MTT PP Muhammadiyah lantas menyimpulkan bahwa gerhana yang dalam hadits disebut dengan khusuuf atau kusuuf berarti bahwa piringan matahari atau bulan terbenam dan hilang atau terpotong/ompong dan tampak tidak utuh. Dalam kasus gerhana bulan, ia terjadi ketika piringan bulan tampak hilang atau terpotong atau ompong dan tidak utuh karena masuk dalam umbra. Jika tidak masuk ke dalam umbra, tetapi hanya masuk dalam penumbra, piringan bulan akan tetap tampak utuh (bulat) dan tidak ada bagiannya yang tampak terpotong.
Berangkat dari analisis semantik “khusuuf” dan “kusuuf” itu, MTT PP Muhammadiyah berpendapat bahwa shalat gerhana bulan dilakukan apabila terjadi gerhana di mana piringan dua benda langit tampak berkurang atau tidak utuh atau hilang seluruhnya. Sementara dalam kasus GBP, piringan bulan tampak utuh dan bulat, tidak tampak terpotong, hanya cahaya bulan sedikit redup. Sehingga tidak disunatkan melakukan shalat gerhana bulan.

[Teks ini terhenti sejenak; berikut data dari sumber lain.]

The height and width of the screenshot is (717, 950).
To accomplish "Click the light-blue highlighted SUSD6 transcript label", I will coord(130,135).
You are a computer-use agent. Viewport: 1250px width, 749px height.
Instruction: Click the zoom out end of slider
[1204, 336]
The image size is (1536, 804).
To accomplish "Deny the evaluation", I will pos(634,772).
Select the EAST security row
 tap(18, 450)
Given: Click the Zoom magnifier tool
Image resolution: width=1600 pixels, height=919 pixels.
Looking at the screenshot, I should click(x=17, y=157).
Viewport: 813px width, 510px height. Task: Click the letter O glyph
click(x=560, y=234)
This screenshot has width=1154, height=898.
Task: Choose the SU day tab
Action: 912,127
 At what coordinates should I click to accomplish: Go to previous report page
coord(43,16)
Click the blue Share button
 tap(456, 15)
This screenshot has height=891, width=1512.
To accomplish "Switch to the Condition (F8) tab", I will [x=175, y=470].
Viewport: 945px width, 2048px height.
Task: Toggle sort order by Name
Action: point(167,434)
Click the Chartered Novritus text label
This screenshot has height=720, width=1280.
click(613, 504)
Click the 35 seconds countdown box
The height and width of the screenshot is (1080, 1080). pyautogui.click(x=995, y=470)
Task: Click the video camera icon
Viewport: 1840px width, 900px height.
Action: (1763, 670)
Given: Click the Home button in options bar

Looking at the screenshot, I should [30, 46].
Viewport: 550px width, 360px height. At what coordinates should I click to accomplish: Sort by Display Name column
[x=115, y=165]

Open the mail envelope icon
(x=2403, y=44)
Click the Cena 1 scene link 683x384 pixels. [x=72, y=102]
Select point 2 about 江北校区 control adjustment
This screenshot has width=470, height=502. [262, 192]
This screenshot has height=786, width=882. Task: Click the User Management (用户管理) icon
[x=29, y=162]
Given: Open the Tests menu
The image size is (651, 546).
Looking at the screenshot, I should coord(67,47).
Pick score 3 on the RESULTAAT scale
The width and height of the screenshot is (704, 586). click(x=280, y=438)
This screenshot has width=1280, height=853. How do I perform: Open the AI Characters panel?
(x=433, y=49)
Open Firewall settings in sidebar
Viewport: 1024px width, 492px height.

“Gerhana bulan yang dibicarakan dalam berbagai hadits Nabi Muhammad saw hanyalah gerhana bulan yang umbra, baik total maupun sebagian,” jelas Wakil Ketua PWM Jatim bidang Tarjih, DR Syamsuddin. Karena itu, meski GBP dalam ilmu astronomi bisa saja disebut gerhana, tapi ia bukan gerhana yang dimaksud dalam diskursus fiqih maupun hadits Nabi yang menganjurkan untuk menyelenggarakan shalat khusuf.
Wallahu a’lam bi al-Shawab.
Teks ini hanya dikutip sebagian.